Home

Gerechtshof 's-Hertogenbosch, 23-10-2024, ECLI:NL:GHSHE:2024:3307, 22/331 tot en met 22/339

Gerechtshof 's-Hertogenbosch, 23-10-2024, ECLI:NL:GHSHE:2024:3307, 22/331 tot en met 22/339

Gegevens

Instantie
Gerechtshof 's-Hertogenbosch
Datum uitspraak
23 oktober 2024
Datum publicatie
18 februari 2025
Annotator
ECLI
ECLI:NL:GHSHE:2024:3307
Formele relaties
Zaaknummer
22/331 tot en met 22/339
Relevante informatie
Art. 2.17 Wet IB 2001, Art. 4.43 Wet IB 2001

Inhoudsindicatie

Belanghebbendes echtgenote is ab-houder in [bedrijf 5]. De omvang van licentievergoedingen van [bedrijf 5] aan SPF voor gebruik van softwarepakket acht het hof onzakelijk. Er is sprake van een wanverhouding tussen de door de SPF geleverde prestatie en de omvang van de licentievergoeding. Het onzakelijke deel wordt als een verkapte winstuitdeling bij de echtgenoot en voor de helft bij belanghebbende in aanmerking genomen.

Verder worden verschillende uitgaven die [bedrijf 5] doet ten behoeve van de echtgenoot en belanghebbende als winstuitdeling in aanmerking genomen. De rechtbank heeft de boete die aan belanghebbende was opgelegd terecht vernietigd.

Uitspraak

Team belastingrecht

Meervoudige Belastingkamer

Nummers: 22/331 tot en met 22/339

Uitspraak op het hoger beroep van

de inspecteur van de Belastingdienst,

hierna: de inspecteur,

tegen de uitspraak van de rechtbank Zeeland-West-Brabant (hierna: de rechtbank) van 13 januari 2022, nummers BRE 18/1812 tot en met 18/1815, 18/1817, 18/1818, 19/1694, 21/5109 en 21/5110, in het geding tussen

[belanghebbende] ,

wonend in [woonplaats] ,

hierna: belanghebbende,

en

de inspecteur

en

de Staat (de minister van Justitie en Veiligheid),

hierna: de minister.

1 Ontstaan en loop van het geding

1.1.

De inspecteur heeft (navorderings)aanslagen inkomstenbelasting en premie volksverzekeringen (hierna: IB/PVV) betreffende de jaren 2007 tot en met 2015 opgelegd.

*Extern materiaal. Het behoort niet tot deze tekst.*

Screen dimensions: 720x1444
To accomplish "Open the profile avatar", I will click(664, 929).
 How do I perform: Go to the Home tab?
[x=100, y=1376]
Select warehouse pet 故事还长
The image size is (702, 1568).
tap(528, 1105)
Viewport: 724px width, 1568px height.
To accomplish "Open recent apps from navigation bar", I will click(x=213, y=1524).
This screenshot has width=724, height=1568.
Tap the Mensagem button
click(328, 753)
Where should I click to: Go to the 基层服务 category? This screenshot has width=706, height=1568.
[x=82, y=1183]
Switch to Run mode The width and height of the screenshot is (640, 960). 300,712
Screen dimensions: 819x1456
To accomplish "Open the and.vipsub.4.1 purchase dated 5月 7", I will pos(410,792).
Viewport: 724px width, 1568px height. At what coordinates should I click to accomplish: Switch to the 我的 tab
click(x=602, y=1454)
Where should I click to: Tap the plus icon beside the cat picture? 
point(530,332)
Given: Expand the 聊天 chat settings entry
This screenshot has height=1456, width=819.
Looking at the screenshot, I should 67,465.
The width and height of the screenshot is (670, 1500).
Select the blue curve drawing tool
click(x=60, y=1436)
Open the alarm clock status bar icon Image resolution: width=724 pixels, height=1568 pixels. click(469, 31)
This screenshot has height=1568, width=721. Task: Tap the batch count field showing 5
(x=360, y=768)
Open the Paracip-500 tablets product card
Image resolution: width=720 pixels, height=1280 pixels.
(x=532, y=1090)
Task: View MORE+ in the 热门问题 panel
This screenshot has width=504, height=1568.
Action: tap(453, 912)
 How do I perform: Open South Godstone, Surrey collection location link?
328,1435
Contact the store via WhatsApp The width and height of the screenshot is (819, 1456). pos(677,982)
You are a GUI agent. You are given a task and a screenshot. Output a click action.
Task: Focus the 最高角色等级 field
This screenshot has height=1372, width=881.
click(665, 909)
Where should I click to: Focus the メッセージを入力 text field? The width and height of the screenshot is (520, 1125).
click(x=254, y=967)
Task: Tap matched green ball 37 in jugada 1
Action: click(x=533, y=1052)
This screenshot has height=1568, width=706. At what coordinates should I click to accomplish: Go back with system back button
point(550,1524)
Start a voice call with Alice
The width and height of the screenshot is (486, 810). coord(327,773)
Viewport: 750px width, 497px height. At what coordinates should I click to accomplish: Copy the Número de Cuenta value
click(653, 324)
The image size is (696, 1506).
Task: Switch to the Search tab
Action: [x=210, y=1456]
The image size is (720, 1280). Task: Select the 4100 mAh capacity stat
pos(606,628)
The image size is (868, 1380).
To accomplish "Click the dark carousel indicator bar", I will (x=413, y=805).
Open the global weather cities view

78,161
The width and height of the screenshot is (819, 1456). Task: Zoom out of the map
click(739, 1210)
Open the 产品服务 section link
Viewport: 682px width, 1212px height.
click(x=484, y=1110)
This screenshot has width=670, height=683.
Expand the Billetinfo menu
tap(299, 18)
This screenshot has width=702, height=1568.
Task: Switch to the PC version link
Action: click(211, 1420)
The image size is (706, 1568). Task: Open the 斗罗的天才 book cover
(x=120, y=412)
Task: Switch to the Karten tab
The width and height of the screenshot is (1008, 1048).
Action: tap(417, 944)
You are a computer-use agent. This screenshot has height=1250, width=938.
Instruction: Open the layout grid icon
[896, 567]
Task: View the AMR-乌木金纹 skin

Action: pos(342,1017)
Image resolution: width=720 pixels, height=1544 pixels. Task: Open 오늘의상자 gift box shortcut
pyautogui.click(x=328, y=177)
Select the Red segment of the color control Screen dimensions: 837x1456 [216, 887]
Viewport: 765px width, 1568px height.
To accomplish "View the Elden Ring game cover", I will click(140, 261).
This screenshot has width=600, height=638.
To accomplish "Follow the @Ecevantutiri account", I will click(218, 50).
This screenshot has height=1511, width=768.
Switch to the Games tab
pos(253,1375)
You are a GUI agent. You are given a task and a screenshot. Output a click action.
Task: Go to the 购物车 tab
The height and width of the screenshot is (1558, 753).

Tevens is steeds bij beschikking heffingsrente/belastingrente in rekening gebracht en is, met uitzondering van het jaar 2007, steeds bij beschikking een vergrijpboete opgelegd.

1.2.

Belanghebbende heeft bezwaar gemaakt. De inspecteur heeft betreffende de jaren 2007 tot en met 2013 uitspraken op bezwaar gedaan en de bezwaren ongegrond verklaard.

1.3.

Belanghebbende heeft tegen deze uitspraken beroep ingesteld bij de rechtbank en rechtstreeks beroep ingesteld met betrekking tot de jaren 2014 en 2015. De rechtbank heeft de beroepen gegrond verklaard.

1.4.

De inspecteur heeft tegen deze uitspraak (voor alle jaren) hoger beroep ingesteld bij het hof. Belanghebbende heeft een verweerschrift ingediend.

1.5.

Partijen hebben vóór de zitting nadere stukken ingediend. Deze stukken zijn doorgestuurd naar de andere partij.

1.6.

De zitting heeft plaatsgevonden op 29 februari 2024 in ’s-Hertogenbosch. Daar zijn verschenen belanghebbendes echtgenoot, [echtgenoot] , vergezeld van belanghebbendes gemachtigde, [gemachtigde] , alsmede, namens de inspecteur, [inspecteur 1] en [inspecteur 2] . Op deze zitting zijn gelijktijdig behandeld de onderhavige zaken, de zaken van [bedrijf 5] B.V. (hierna: [bedrijf 5] ) met nummers 22/315 tot en met 22/321 en 22/396 tot en met 22/401, en de zaken van [echtgenoot] met nummers 22/322 tot en met 22/330 en 22/403 tot en met 22/405.

1.7.

Partijen hebben ieder voor de zitting een pleitnota ingediend. Deze pleitnota’s worden met instemming van partijen geacht ter zitting te zijn voorgelezen.

1.8.

Het hof heeft aan het einde van de zitting het onderzoek gesloten.

1.9.

Van de zitting is een proces-verbaal opgemaakt, dat gelijktijdig met de uitspraak aan partijen wordt verzonden.

2 Feiten

2.1.

Belanghebbende is in gemeenschap van goederen gehuwd met [echtgenoot] (hierna: de echtgenoot). De echtgenoot houdt alle aandelen in [bedrijf 1] B.V. Deze B.V. heeft op [datum 1] 2001 alle aandelen in [bedrijf 5] gekocht van [bedrijf 2] B.V. voor een bedrag van fl. 10.000 (€ 4.538). Sinds [datum 2] 2001 is de echtgenoot enig directeur van [bedrijf 5] . Daarvoor werd deze functie bekleed door wijlen [oom] (hierna: [oom] ), een oom van de echtgenoot. [oom] was aandeelhouder van [bedrijf 2] B.V.

2.2.

[bedrijf 5] heeft als doel het ontwikkelen van software, het leveren van hard- en software, het ontwikkelen van internetactiviteiten en het aanleggen en beheren van netwerken, alsmede het adviseren daaromtrent en voorts het geven van opleidingen op vorenstaande gebieden. [bedrijf 5] exploiteert het softwareprogramma [programma] .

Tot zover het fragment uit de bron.